Element lookup records:
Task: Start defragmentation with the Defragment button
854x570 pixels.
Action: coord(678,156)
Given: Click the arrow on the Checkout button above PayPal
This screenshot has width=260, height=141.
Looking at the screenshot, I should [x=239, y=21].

## [Set exercise]
Copy every row above word for word, reproducing each line without any change.

## [Response below]
Task: Start defragmentation with the Defragment button
854x570 pixels.
Action: coord(678,156)
Given: Click the arrow on the Checkout button above PayPal
This screenshot has width=260, height=141.
Looking at the screenshot, I should [x=239, y=21].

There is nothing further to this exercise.